|MAYERHOFER, JOHANNA - Agroscope
|LUTZ, ANDY - Agroscope
|DENNERT, FRANCESCA - Eth Zurich
|WIDMER, FRANCO - Agroscope
|ENKERLI, JURG - Agroscope
Submitted to: Journal of Invertebrate Pathology
Publication Type: Peer Reviewed Journal
Publication Acceptance Date: 6/1/2019
Publication Date: 1/11/2019
Citation: Mayerhofer, J., Lutz, A., Dennert, F., Rehner, S.A., Kepler, R.M., Widmer, F., Enkerli, J. 2019. A species-specific multiplexed PCR amplicon assay for distinguishing between Metarhizium anisopliae, M. brunneum, M. pingshaense and M. robertsii. Journal of Invertebrate Pathology. 161(1):23-28.
Interpretive Summary: Some groups of fungi are natural enemies of insects and can be used as biological control agents for insects that are pests of important plant crops. Some of the most effective insect biological control species are found in the fungal genus Metarhizium, but they can be difficult to identify. The ability to rapidly identify these fungi and their naturally occurring relatives is an important component in the design, implementation and monitoring of insect biological control programs. In this study, a combination of new species specific DNA sequences was used to develop a single PCR-based test for the identification of four species of Metarhizium. This assay is significant because it provides a robust method for quick and inexpensive identification of Metarhizium isolates from any environmental source. This diagnostic assay will be used by insect pathologists and mycologists investigating and implementing insect pest management programs for field crop and forest pests.
Technical Abstract: The fungal species Metarhizium anisopliae, M. brunneum, M. pingshaense and M. robertsii, a monophyletic group informally referred to as the PARB species complex, are well known facultative entomopathogens, including many commercialized strains used for biological pest control. Accurate and expedient species identification of Metarhizium isolates represents an important first step when addressing ecological as well as application-related questions involving these fungi.
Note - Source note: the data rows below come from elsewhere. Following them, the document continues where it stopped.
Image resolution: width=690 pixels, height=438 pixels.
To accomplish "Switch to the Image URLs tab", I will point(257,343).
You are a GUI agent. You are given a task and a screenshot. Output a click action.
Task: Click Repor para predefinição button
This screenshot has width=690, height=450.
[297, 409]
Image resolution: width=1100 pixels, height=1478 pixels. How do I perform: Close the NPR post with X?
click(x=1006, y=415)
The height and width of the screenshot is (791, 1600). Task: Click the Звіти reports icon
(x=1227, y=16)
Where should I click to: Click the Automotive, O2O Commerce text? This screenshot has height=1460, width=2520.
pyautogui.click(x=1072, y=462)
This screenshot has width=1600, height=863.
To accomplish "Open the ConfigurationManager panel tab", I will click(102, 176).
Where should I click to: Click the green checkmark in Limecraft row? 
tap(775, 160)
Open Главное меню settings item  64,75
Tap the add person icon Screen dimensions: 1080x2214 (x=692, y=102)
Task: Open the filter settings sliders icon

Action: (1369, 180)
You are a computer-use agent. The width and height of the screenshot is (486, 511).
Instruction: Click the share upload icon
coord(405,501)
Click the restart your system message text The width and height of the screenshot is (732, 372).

To this end, a species-specific multiplexed polymerase chain reaction (PCR) assay was developed for identification and discrimination among Metarhizium PARB complex species, based on unique sequence signature differences within the nuclear ribosomal intergenic spacer (rIGS) and nuclear intergenic spacer regions MzFG546 and MzIGS2. Species-specificities of the four primer pairs were assessed following a three-step approach including: 1) in silico verification of sequence signatures by BLASTN searches against publically available genome and amplicon sequence data, 2) corroboration of assay specificity and robustness by performing test PCR amplification against a taxonomically curated reference strain collection of 68 Metarhizium strains representing 12 species, and 3) testing against a field collection of 19 unknown Metarhizium isolates from soil of a Swiss meadow. The specificity of these four primer pairs provide an efficient means to detect and discriminate PARB species in studies targeting ecological aspects of indigenous isolates, as well as efficacy, persistence and potential non-target effects of applied biocontrol strains.